Никита с недоверием и любопытством заглянул в лицо председателя:
— Вы видели товарища Сталина?
— Случалось, — уклончиво ответил Трофим Егорович. Последний раз затянулся дымом, погасил окурок и швырнул его на нижнюю ступеньку. Курица доверчиво клюнула его, осуждающе тряхнула гребнем и отошла.
— Расскажите, дядя Трофим, — попросил Никита.

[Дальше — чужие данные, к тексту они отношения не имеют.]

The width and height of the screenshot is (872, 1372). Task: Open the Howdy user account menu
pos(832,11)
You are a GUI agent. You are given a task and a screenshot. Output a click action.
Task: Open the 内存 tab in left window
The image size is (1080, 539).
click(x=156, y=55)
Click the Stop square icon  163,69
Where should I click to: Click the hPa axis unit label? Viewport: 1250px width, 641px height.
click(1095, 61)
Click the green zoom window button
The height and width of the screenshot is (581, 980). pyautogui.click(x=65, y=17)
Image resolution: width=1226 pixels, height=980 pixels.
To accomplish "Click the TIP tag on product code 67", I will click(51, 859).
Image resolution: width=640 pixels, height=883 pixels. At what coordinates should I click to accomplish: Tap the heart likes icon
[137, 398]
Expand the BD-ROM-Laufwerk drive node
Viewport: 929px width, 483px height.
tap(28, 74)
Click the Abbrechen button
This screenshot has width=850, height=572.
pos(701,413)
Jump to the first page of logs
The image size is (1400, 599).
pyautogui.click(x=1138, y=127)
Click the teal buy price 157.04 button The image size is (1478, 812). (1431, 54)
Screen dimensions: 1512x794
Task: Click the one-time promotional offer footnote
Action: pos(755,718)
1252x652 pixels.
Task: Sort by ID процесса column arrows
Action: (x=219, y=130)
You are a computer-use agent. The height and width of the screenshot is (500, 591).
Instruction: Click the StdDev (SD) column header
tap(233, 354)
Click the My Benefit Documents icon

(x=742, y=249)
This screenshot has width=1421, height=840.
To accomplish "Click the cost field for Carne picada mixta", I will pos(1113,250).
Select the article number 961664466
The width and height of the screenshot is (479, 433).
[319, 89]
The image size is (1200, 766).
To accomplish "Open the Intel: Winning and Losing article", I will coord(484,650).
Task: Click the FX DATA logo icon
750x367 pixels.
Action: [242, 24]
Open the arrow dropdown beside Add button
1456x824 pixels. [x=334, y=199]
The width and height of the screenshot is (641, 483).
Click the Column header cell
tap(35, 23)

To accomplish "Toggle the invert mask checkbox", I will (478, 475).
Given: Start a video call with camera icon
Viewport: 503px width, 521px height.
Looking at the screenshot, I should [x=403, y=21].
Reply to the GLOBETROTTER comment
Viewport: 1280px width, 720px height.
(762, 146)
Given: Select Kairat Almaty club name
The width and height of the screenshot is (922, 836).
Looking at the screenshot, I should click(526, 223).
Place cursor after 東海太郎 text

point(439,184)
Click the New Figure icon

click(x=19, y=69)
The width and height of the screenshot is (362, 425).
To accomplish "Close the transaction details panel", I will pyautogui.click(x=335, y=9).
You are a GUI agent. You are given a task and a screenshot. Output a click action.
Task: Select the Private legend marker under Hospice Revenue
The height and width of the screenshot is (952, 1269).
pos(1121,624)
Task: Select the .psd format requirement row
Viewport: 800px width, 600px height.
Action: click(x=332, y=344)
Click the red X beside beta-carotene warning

Трофим Егорович откашлялся, улыбнулся и проговорил:
— Встречался я с ним на съезде колхозников-ударников. Вышел я на трибуну речь держать… Докладываю съезду — все у меня на бумажке расписано: достижения и недостатки. Сталин мне вопросы задает, я отвечаю. Давайте, говорю, нам машин побольше теперь. Хозяйство растет с каждым днем, и без машин нам ни туда, ни сюда — тупик. А потом Сталин сам большую речь держал. Правительство, говорит, горой стоит за рабочих да за крестьян-колхозников. А вы, говорит, трудитесь честно, берегите машины, тракторы, с честью выполняйте задания нашего рабоче-крестьянского правительства, укрепляйте колхозы и вышибайте вон из колхозов кулаков и подкулачников, которые пробрались туда. Вот как!
Трофим Егорович помолчал, подумал и добавил:
— А машины правительство, верно, шлет в деревню. С каждым годом все больше. Этим летом хлеба комбайном начнем убирать. Придет время, когда всю работу взвалим на машину, а человек только управлять ею станет.